プロジェクトの研究概要
光(電磁波)の周波数が1012(テラ)ヘルツに入ると従来のコンパクトな電子デバイスから十分な強度の光放射を室温以上の温度で得ることが困難になっている。2~20THz程度の領域では,現在開発が進んでいる量子カスケードレーザでは,単一デバイスの室温動作は困難で,2つのデバイスの出力の差周波をとったものが存在する。しかし,この出力は1mWにおよばず,この領域は『テラヘルツギャップ』とよばれる赤外線の未開拓周波数域になっている。この領域の半導体デバイス開拓はGaAsという半導体結晶を基盤に進められており,この場合,電子のエネルギーの多くが熱に変換されて,光への変換効率が極めて低いことがTHzギャップの主要因である。
我々の研究は,この熱を光に変換する技術により,THzギャップを解消しようとするものである。熱を量子論の観点からフォノン(結晶格子の振動波)として捉え,従来の電子→光ではなく,電子→格子振動波(フォノン)→光というフォノンを介する従来にない発光原理により、電流注入型の室温・高効率動作の発光デバイスを実現することを目的としている。これにより、次世代の大容量無線通信や医・薬分野の先端的分子評価技術の進展が期待される。
研究組織
研究代表:千葉大学 石谷善博
研究分担:北海道大学 石川史太郎
名城大学 岩谷素顕
JST A-STEPhttps://www.jst.go.jp/a-step/
研究プロジェクト
科学技術振興機構(JST)A-STEP産学共同 ステージI
2025年10月~2028年3月
本研究開発のシーズ
当研究室では,幅が数マイクロメートル以下の放射窓をもつ金属構造を半導体表面に持たせることにより縦光学(LO)フォノンとほぼ同じ周波数を持つ光の放射がで得られることを発見した。
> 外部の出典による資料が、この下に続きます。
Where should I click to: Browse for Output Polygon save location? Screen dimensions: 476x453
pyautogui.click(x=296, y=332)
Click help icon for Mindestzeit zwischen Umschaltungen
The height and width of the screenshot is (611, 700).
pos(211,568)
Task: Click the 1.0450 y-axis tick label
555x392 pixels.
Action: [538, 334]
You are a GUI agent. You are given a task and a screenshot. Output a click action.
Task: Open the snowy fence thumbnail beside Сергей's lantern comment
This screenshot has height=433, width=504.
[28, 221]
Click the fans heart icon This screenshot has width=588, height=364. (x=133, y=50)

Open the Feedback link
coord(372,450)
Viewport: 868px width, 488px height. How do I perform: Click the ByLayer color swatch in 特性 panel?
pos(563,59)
GaAsでは350℃でピーク周波数8.5THz、半値幅0.35THzほどの発光線が得られた。この原理による放射はGaP, ZnO, GaN, AlN, SiCなど様々な材料で観測された。これらにより表面構造制御で一定のスペクトル制御を達成した。その原理についても解釈が進んだ。これらの探索結果をいくつかの論文で公表した。
この結果から本発光には次の特徴があることが分かった。
1)観測された放射は、LOフォノンに共鳴した発光であり,自然放出であるにもかかわらず,半導体のバンド間遷移と異なり,鋭い発光線をもつ。線幅はGaAsでは0.35THz(1.4meV)である。
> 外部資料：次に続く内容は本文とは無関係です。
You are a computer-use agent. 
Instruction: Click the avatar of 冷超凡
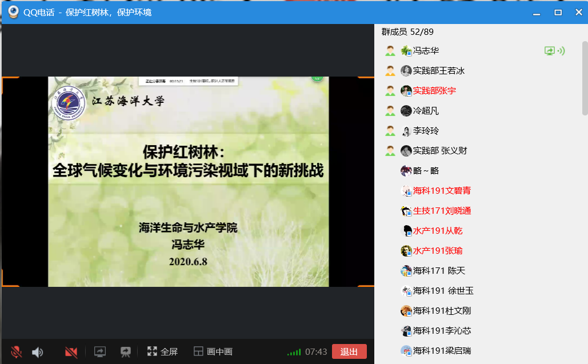point(406,111)
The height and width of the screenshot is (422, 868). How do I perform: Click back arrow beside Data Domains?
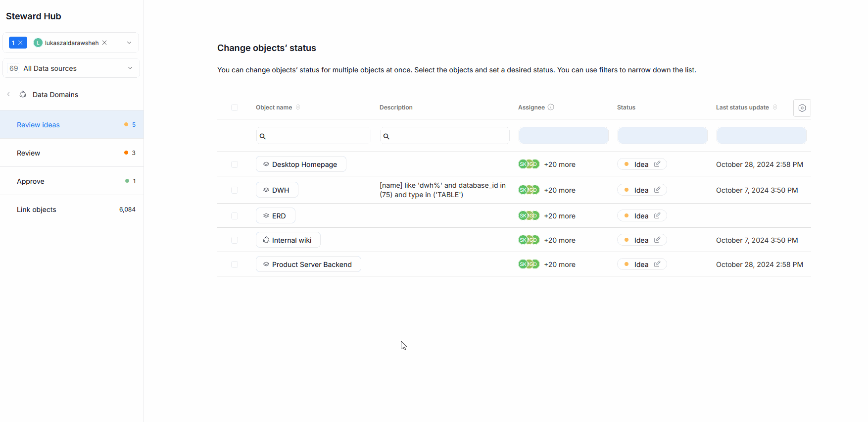(x=8, y=94)
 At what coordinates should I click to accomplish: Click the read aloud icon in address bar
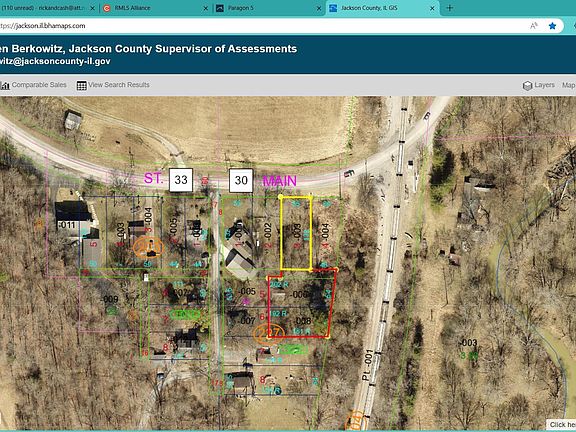pos(534,26)
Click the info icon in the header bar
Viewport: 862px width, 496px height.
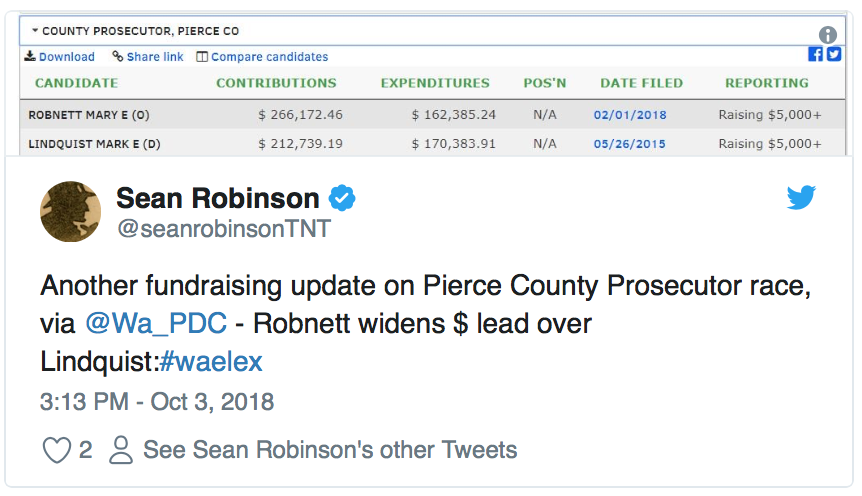(827, 35)
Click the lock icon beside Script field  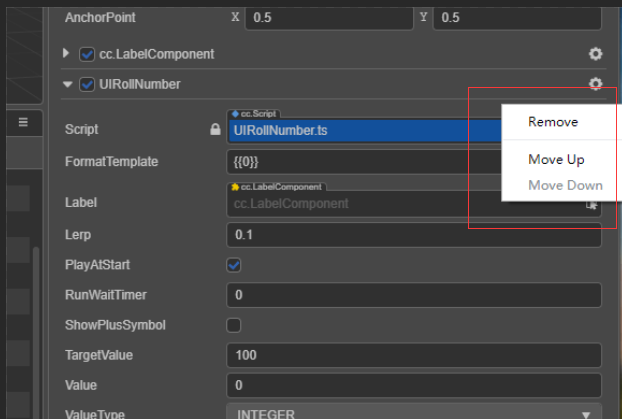[x=215, y=129]
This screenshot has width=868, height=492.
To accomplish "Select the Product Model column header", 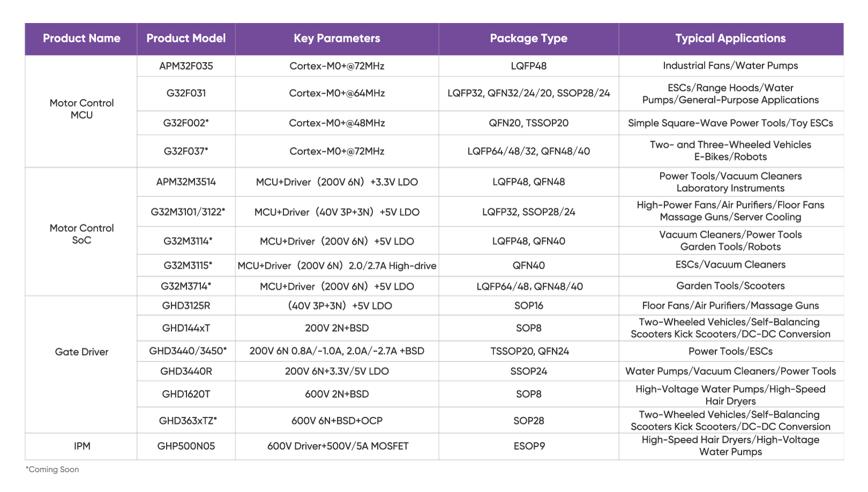I will point(186,39).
2)発光の速度は1012s-1程度以上(輻射寿命が1ps程度以下)で電子系の自然放出ナノ秒~サブナノ秒に比べて非常に速い。
これらの特徴は350℃などの高温耐性がある高速な光放射であることを示し,様々な光デバイスへの応用が考えられる。
従来のデバイスの問題点は電子→LOフォノンが高効率におこることを意味し,我々のこれまでの結果からLOフォノン→光も高効率におきることを意味するため,この電子→LOフォノン→光の2ステップのプロセスは電子→光より将来の高効率なTHz波放射に適していると考えられる。
研究方針
GaAs/AlGaAs超格子における電子量子準位間遷移によりLOフォノンが生成する。LOフォノンは数マイクロメートルのコヒーレンスがあるので,上部電極で電気双極子を形成する。これによる放射を狙う。
加熱放射では、これまでにその強度決定機構など主な性質をおよそ解明してきました。今後の展開では、電流注入で放射に利用できるLOフォノンがどのくらい生成されるか、LOフォノンからのコヒーレント光の放射、輻射性のLOフォノン寿命制御と非輻射性LOフォノンの分解による寿命の制御など、デバイス構造製作に関する課題以外にも様々な課題があります。
プロジェクトの波及効果
現在行っているプロジェクトはTHz波の放射デバイスの開拓ですが,LOフォノンをTHz波に変換できるということは,電子移動度を下げる主要因であるLOフォノン(極性光学フォノン)を光として排除できることを意味します。これは,電子移動度の増加や発光効率の増加をもたらす可能性があります。
LOフォノンを研究するということを色々な観点で見てみると,その応用方法にも様々な展開が生まれる可能性があります。